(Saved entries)
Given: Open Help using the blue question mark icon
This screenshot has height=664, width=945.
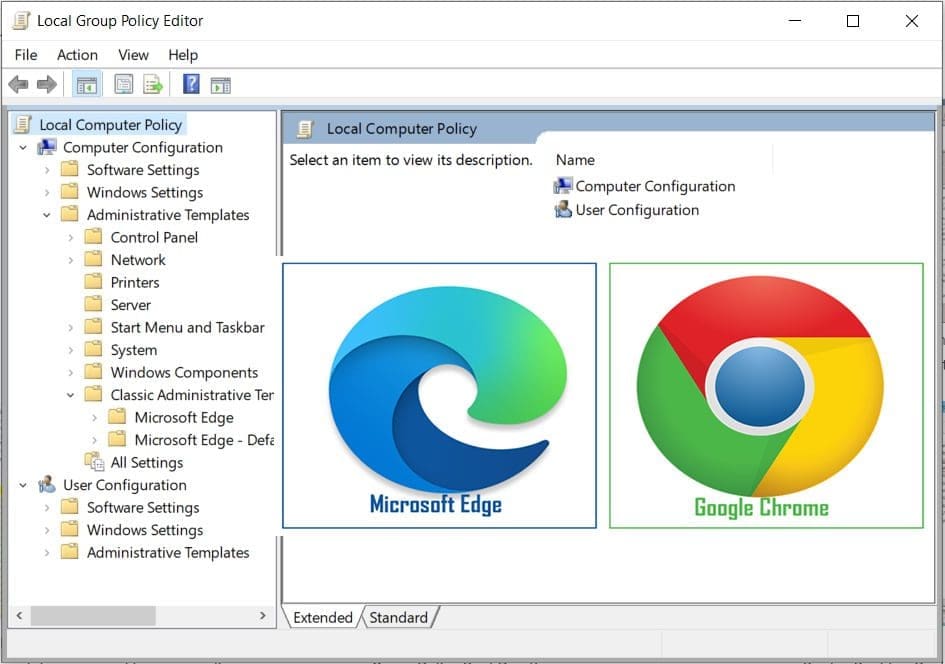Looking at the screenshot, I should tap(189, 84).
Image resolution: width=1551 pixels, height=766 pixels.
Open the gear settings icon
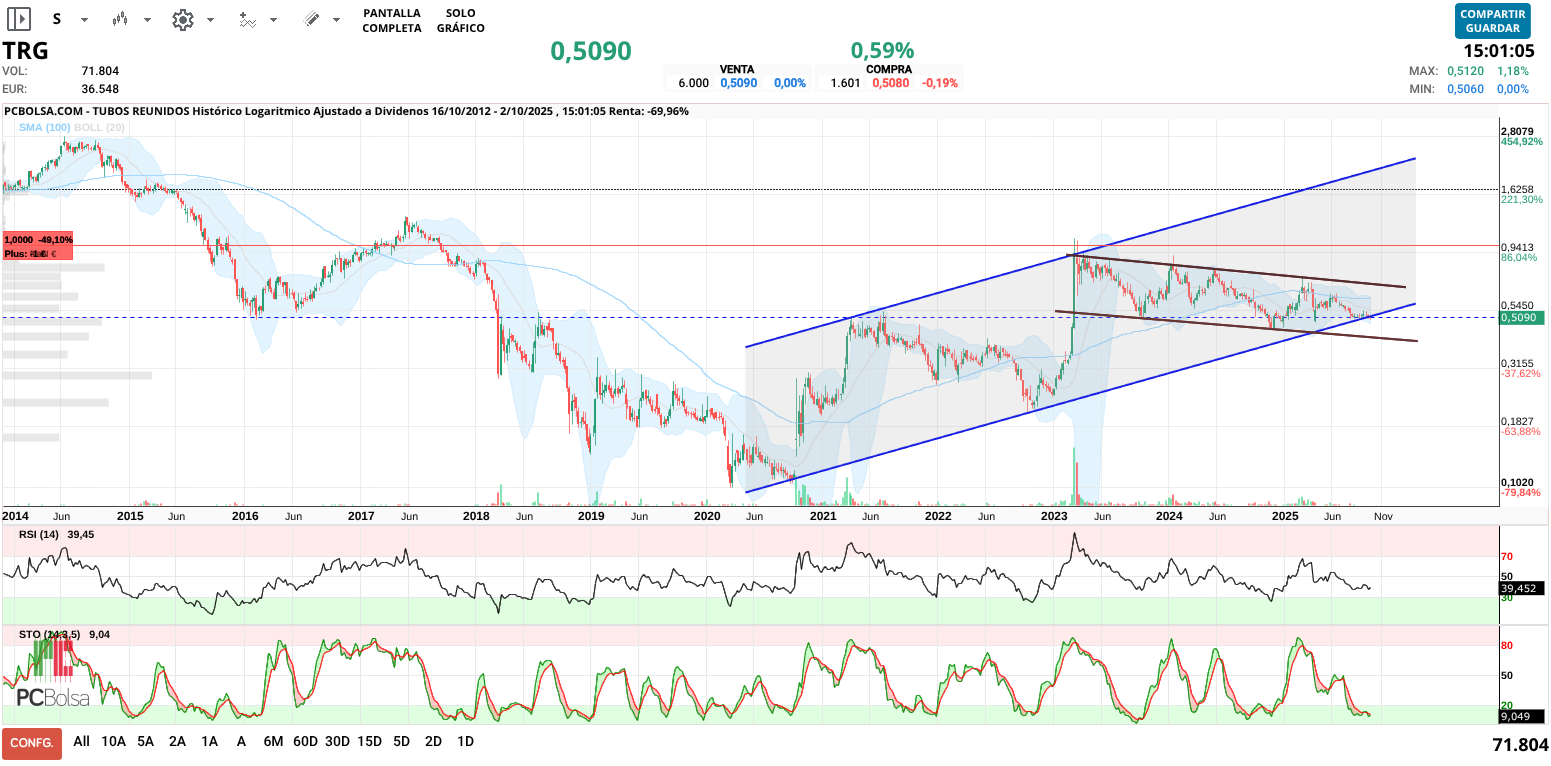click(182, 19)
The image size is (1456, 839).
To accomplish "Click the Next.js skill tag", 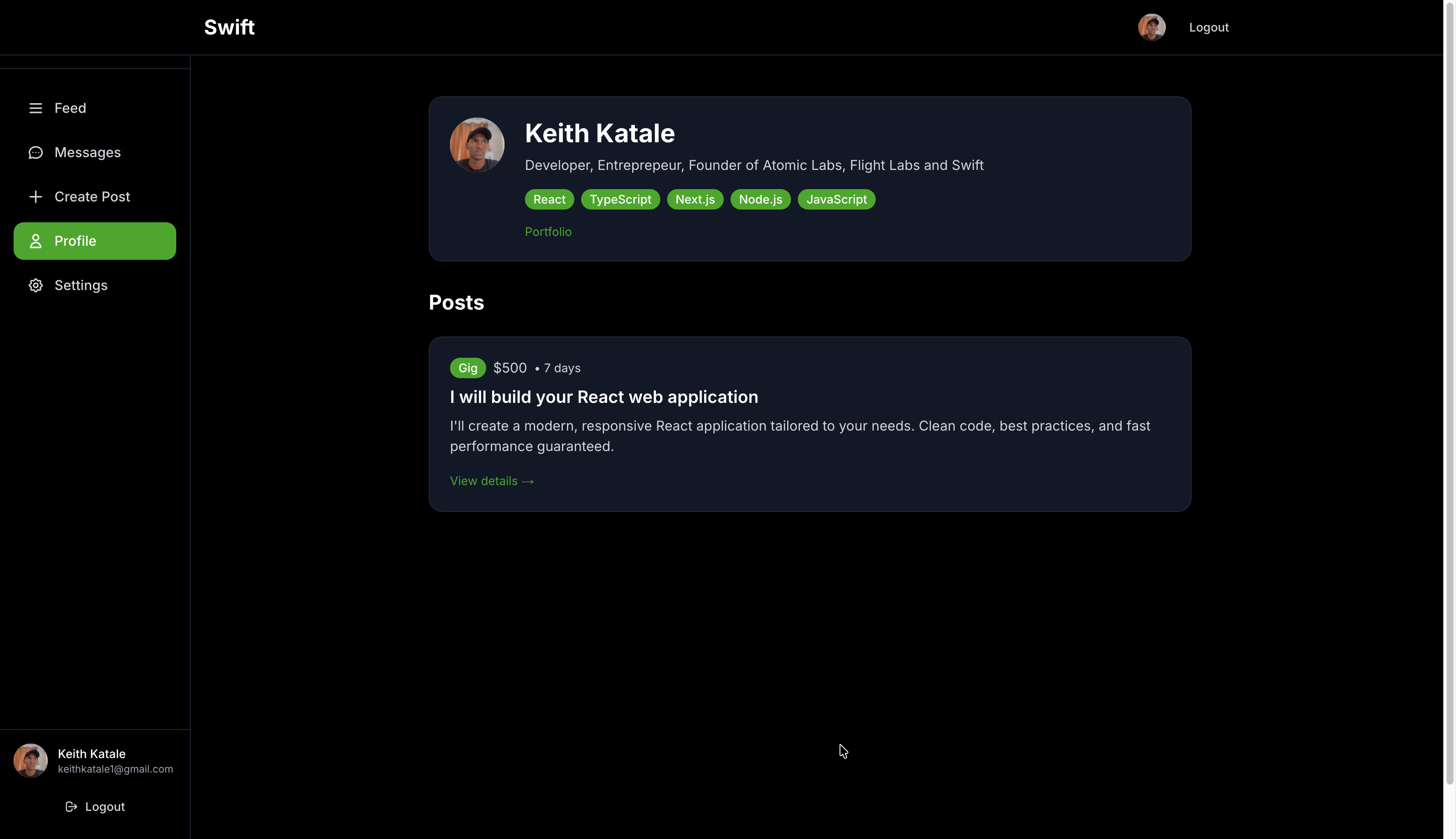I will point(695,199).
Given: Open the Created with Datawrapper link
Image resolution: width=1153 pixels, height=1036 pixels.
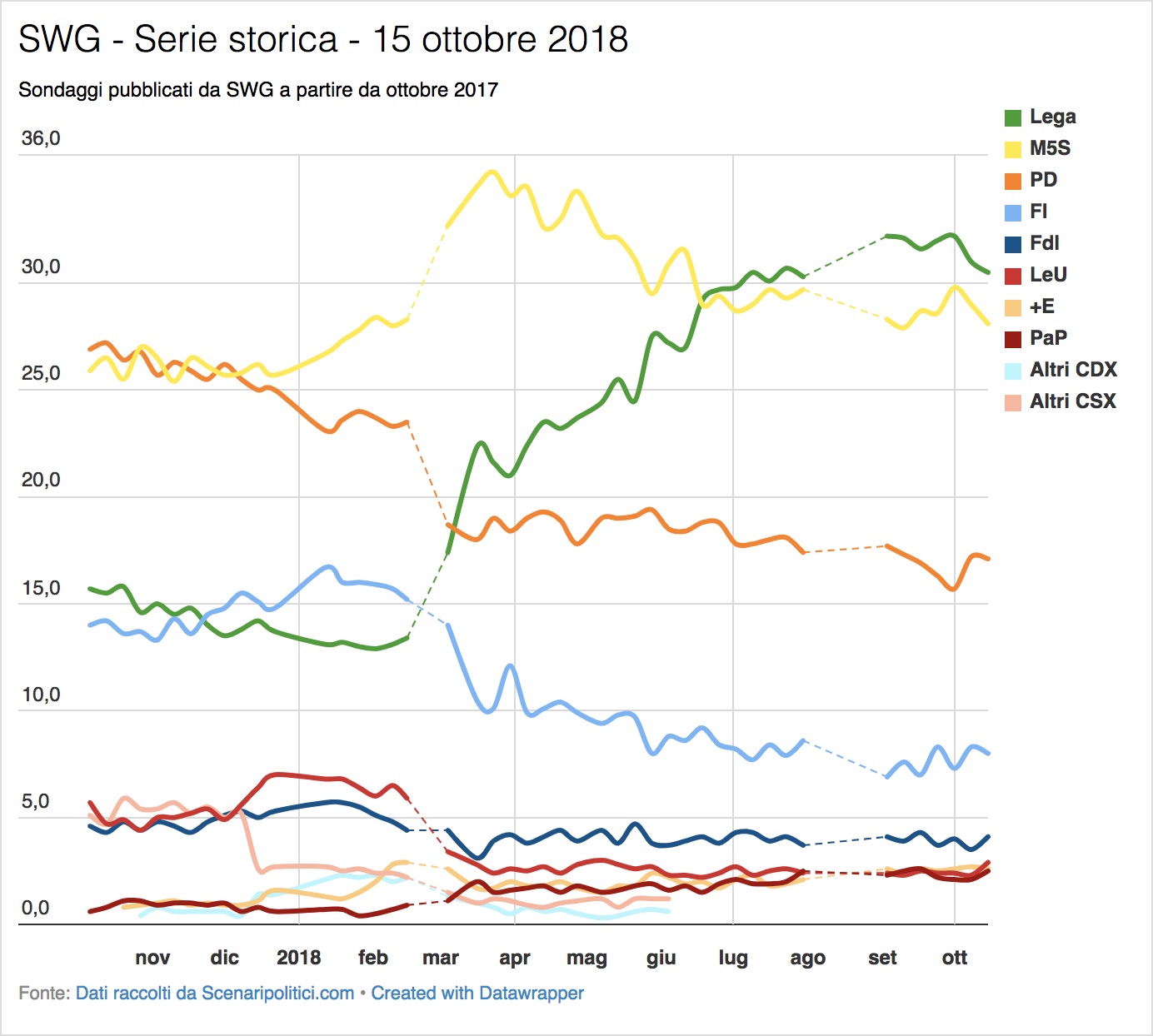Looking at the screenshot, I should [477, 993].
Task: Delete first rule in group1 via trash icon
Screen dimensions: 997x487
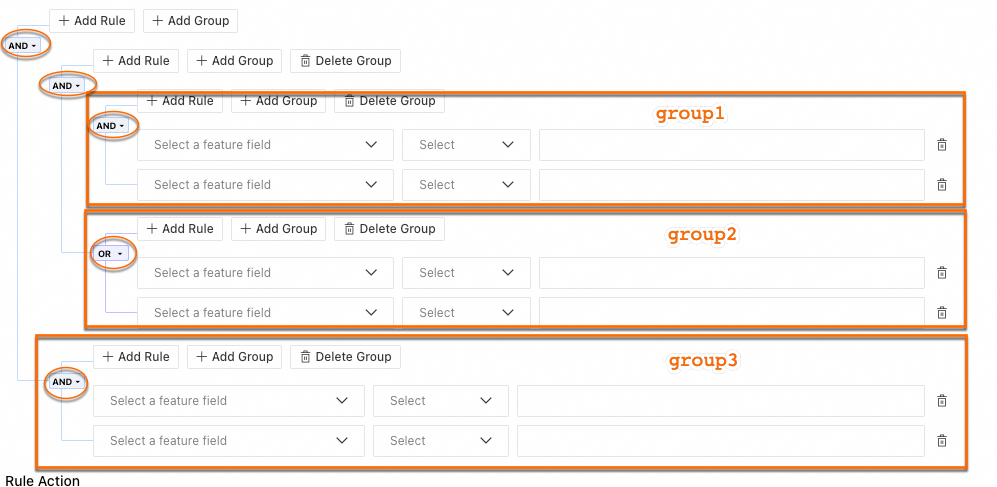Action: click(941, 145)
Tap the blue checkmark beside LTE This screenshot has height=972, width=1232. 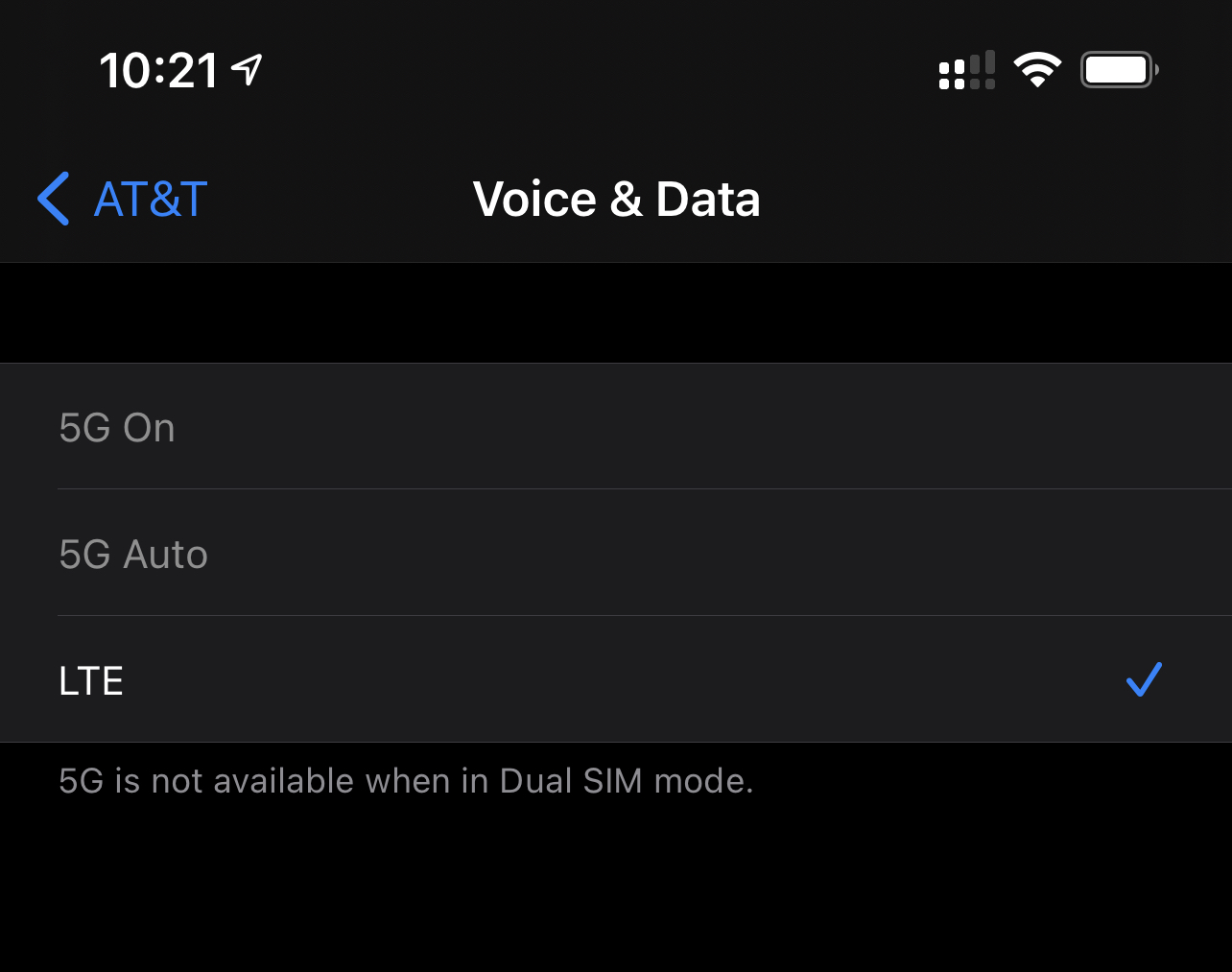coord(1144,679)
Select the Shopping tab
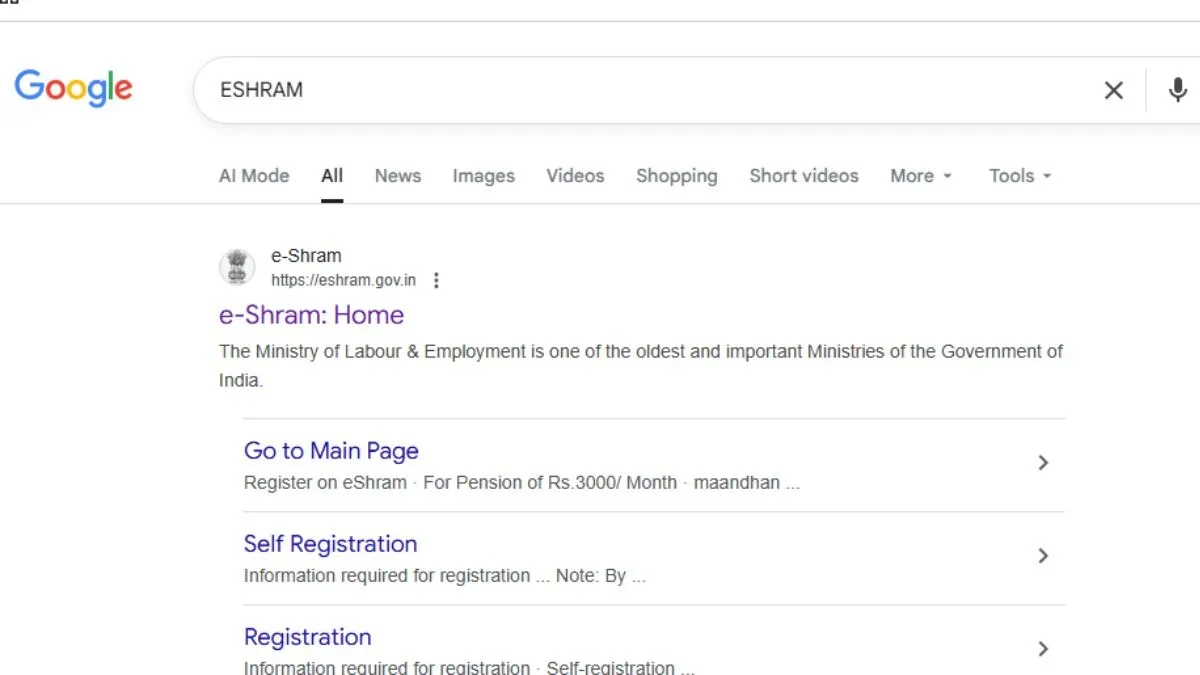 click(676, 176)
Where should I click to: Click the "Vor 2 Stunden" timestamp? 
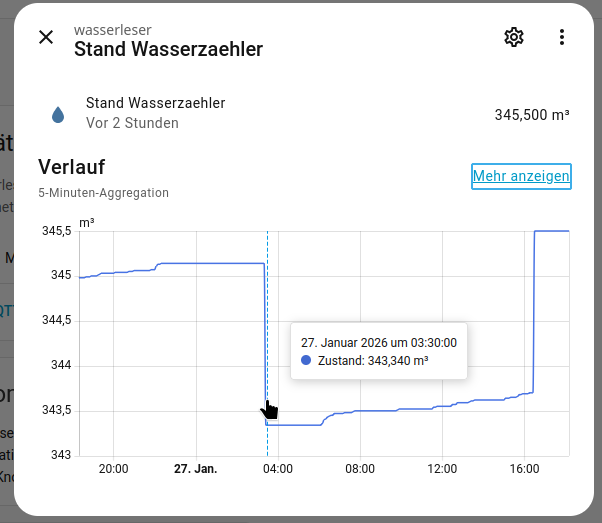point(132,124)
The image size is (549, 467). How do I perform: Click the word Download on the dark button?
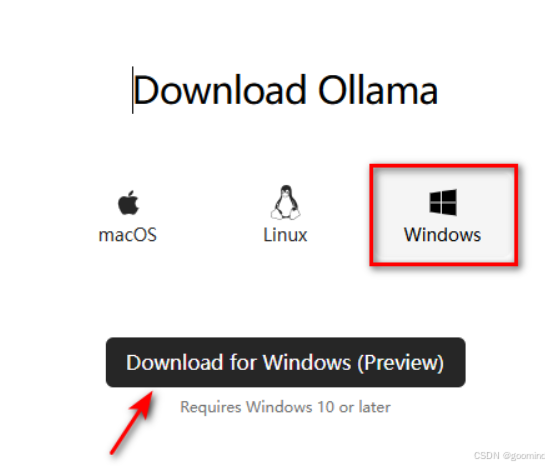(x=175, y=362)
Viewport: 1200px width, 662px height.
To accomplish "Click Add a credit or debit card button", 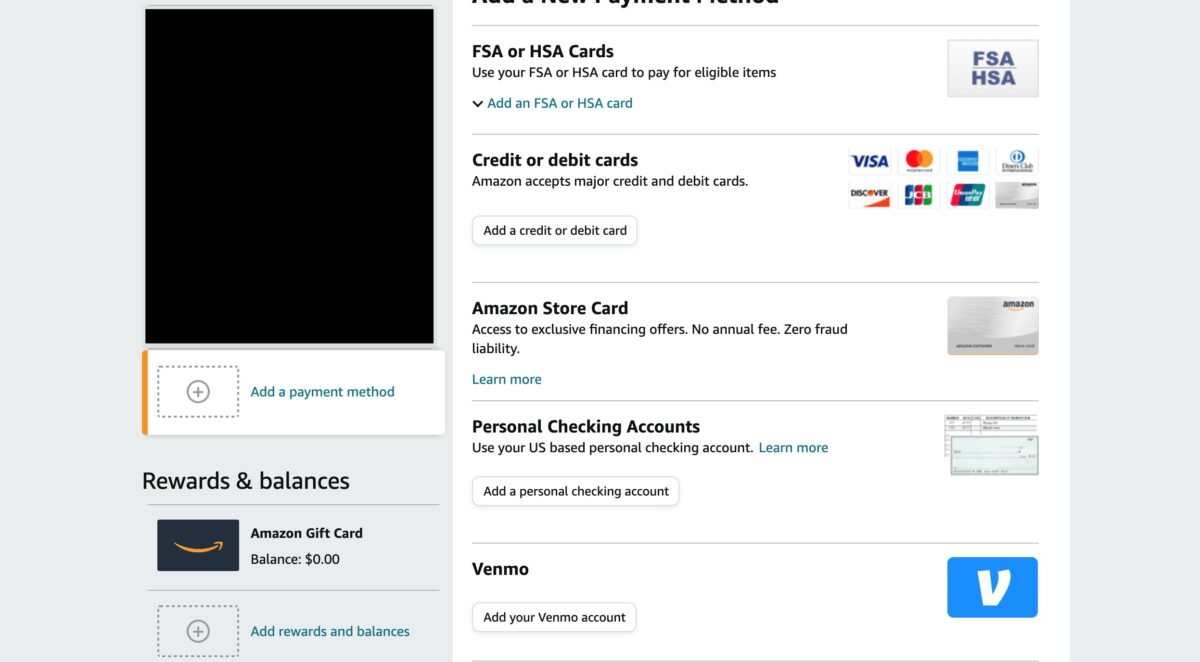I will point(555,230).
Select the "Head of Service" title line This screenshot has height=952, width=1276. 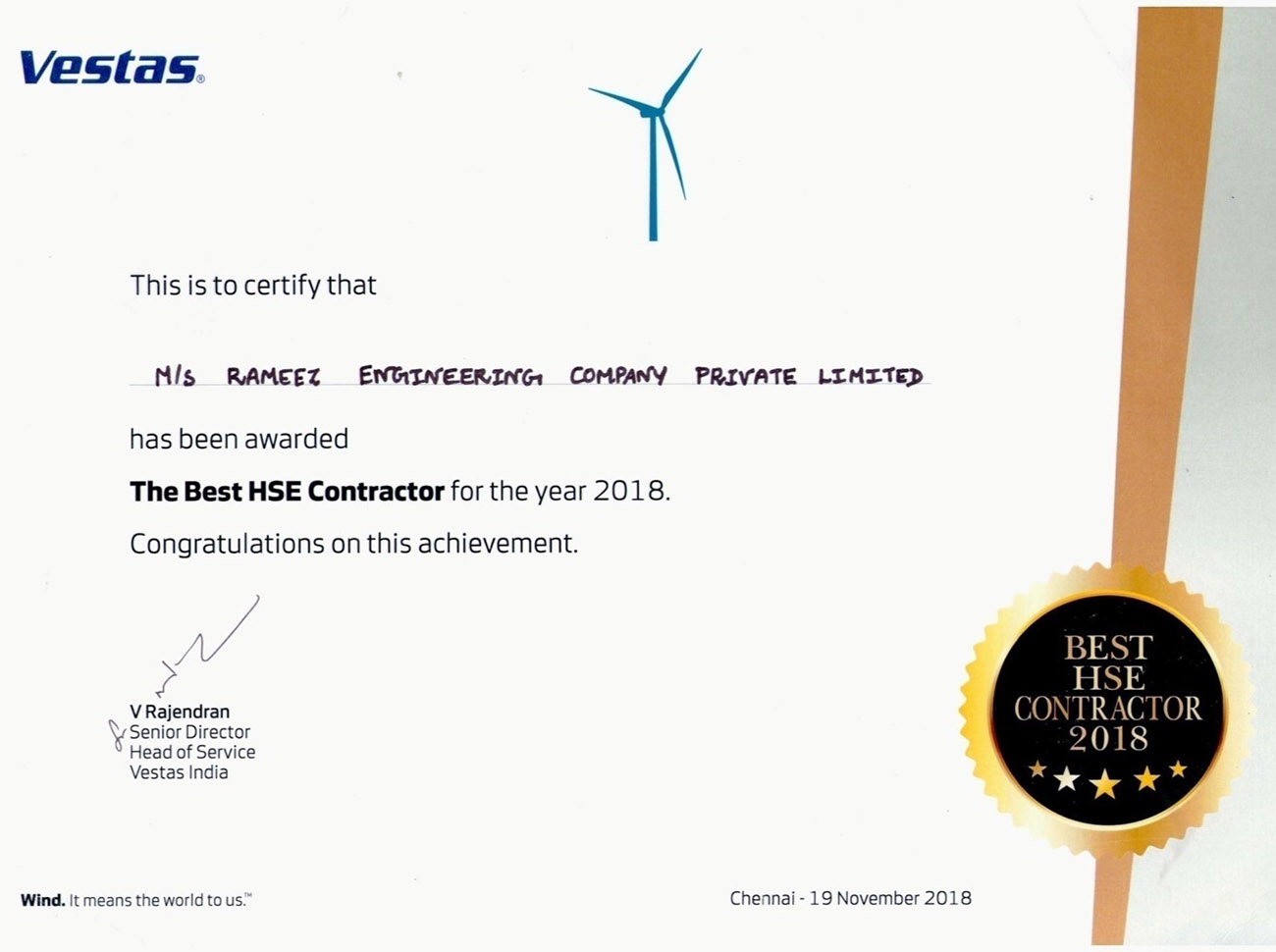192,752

> _What you should do_
Looking at the data above, count every line holding the word "Given" and state only the count.

> _Output below_
2